I'm going to make a confession and it is slightly embarrassing, but not embarrassing enough to keep it under the sink. After all, in a few short weeks, all of you bitches are going to be asking me what I have done different. What's causing my unexpected glow; have I lost a few pounds? Have I quit drinking? Am I pregnant?(and the answer to this last one is no, no, no!)
"Nothing of the sort," I'll reply rather smugly. But then, I'll lean into you in a conspiratorial manner and whisper in your ear,
"you mention this to anyone, and I'll slit your throat with a butter knife..."
...and of course you'll agree to keep your trap shut because you want to know why I look so glow-y and youthful and you don't want your throat slit.
I got suckered into an infomercial and bought Susan Lucci's Youthful Essence off the boob tube one bored and uneventful Saturday afternoon. I figured if Susan Lucci, who is about as old as dirt but looks young enough to be my mom uses this stuff, then I'm gonna try it too. Prior to Mz Lucci's Youthful Essence, my beauty regimen included washing my face with Irish Spring while rinsing out my hair in the shower. I be fancy.
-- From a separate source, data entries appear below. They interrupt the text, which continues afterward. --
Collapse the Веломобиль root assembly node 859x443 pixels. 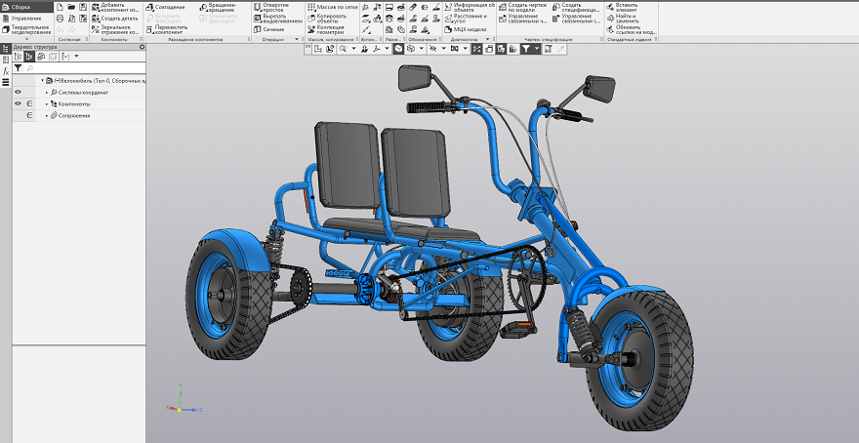(42, 81)
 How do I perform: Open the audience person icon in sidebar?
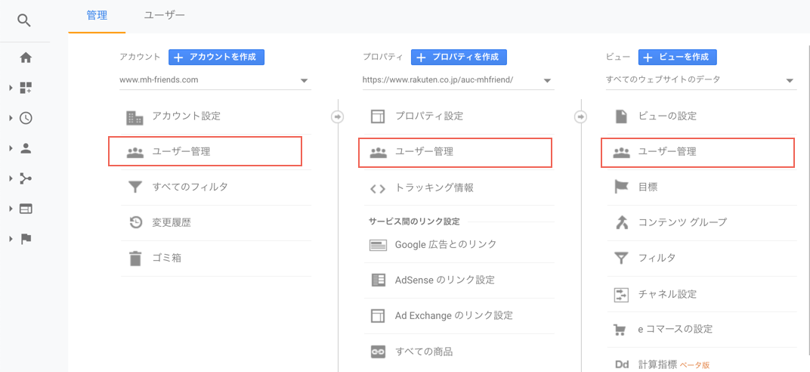click(26, 148)
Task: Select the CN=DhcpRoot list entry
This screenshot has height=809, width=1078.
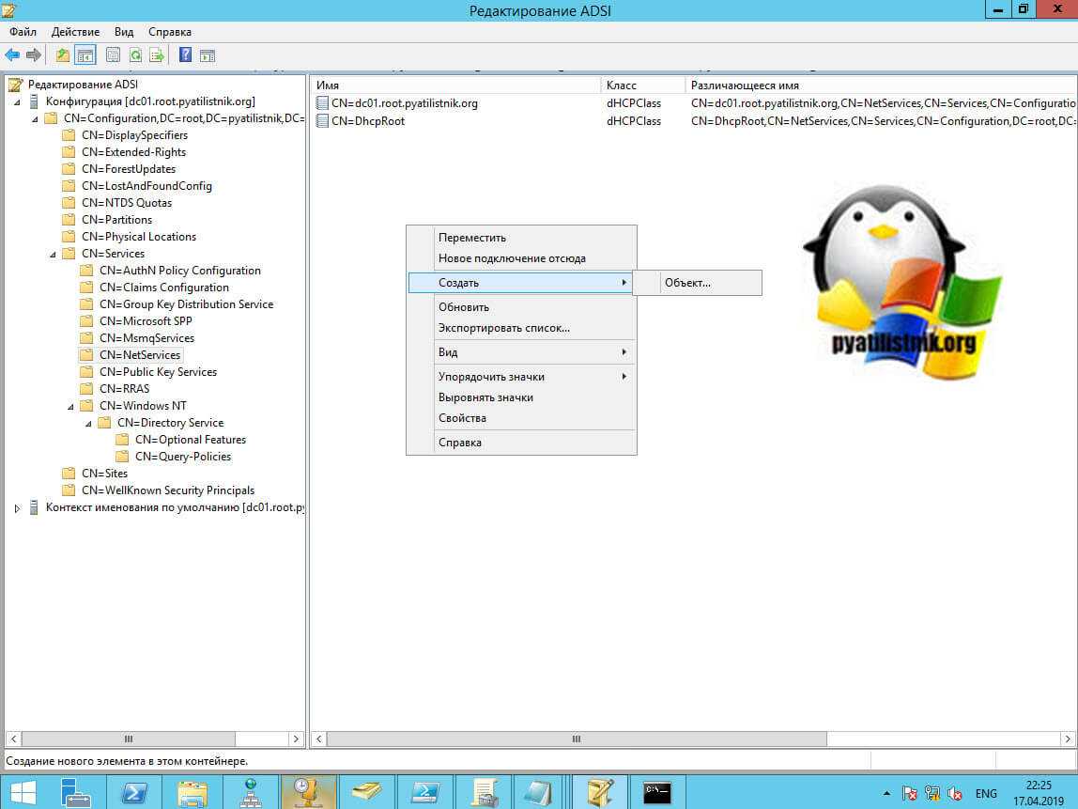Action: click(368, 121)
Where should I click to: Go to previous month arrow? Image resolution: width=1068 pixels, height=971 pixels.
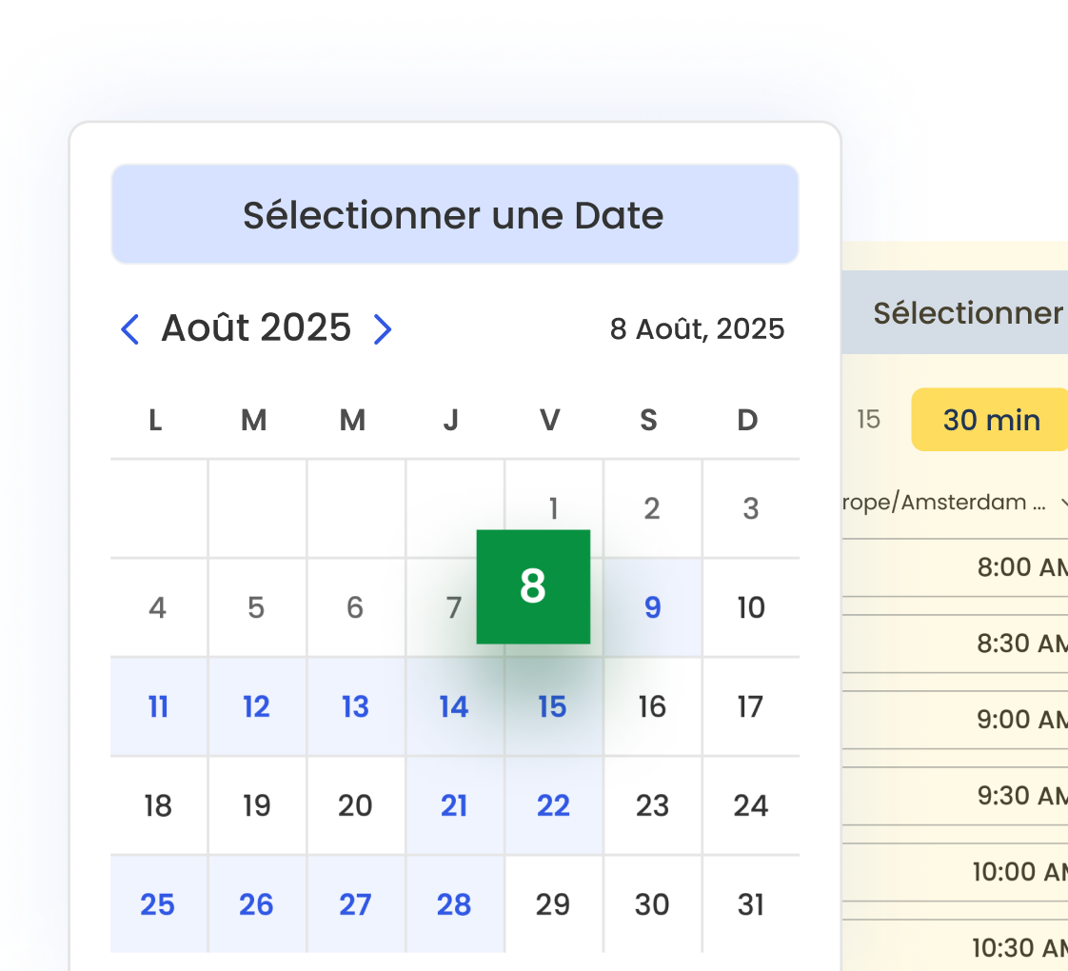pos(130,329)
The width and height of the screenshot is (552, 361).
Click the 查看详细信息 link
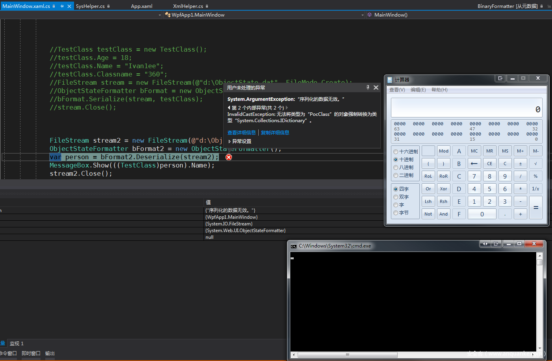241,133
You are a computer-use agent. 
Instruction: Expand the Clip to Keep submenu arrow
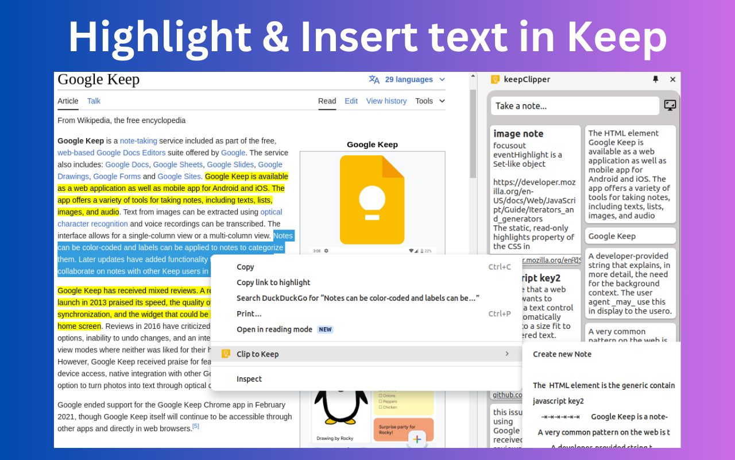coord(506,354)
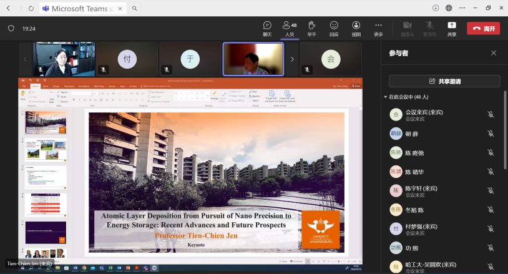The width and height of the screenshot is (508, 274).
Task: Click mute icon beside 朝 薛
Action: (491, 134)
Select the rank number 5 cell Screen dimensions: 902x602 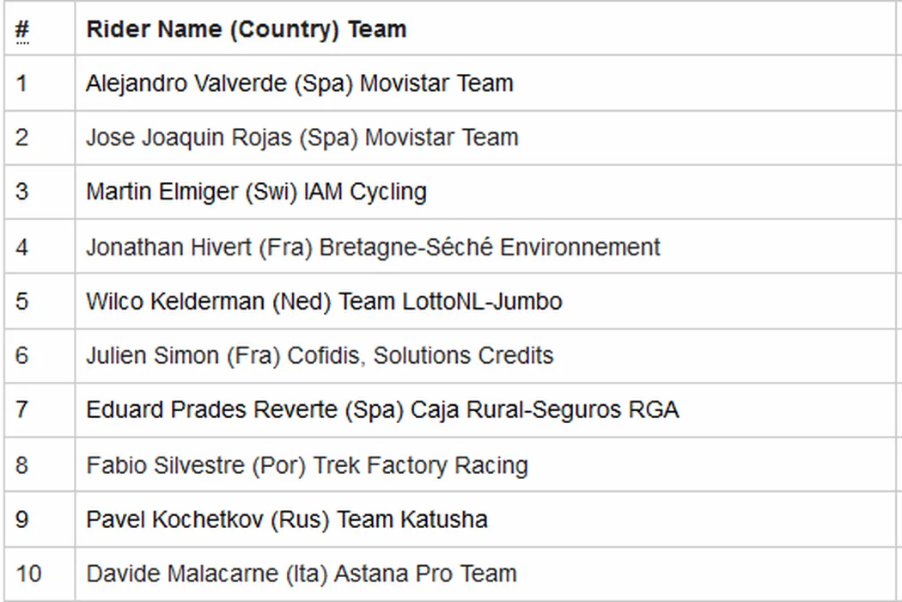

After I ripped open the box of youth and slathered that crap all over my face, it felt like a baby's ass and I loved it.
Naturally, I quit using it because it took too much effort to feel like a smooth bottom. Until this week...my face decided to relive the days of our youth and pop out some zits and dry skin. Which doesn't make sense...how can my face be super, flaky, leper-dry and still pump out enough grease to cause some major volcanic activity? So enters Susan Lucci from underneath the sink cabinet...I microdermal-abrasioned my face and it again feels baby ass smooth.
I'll probably use and abuse Susan and her essence until I get bored or lazy, but in the meantime, if you see me, you don't have to worry about my DNA samples flaking off my cheek and gently settling on your collar when I hug you hello.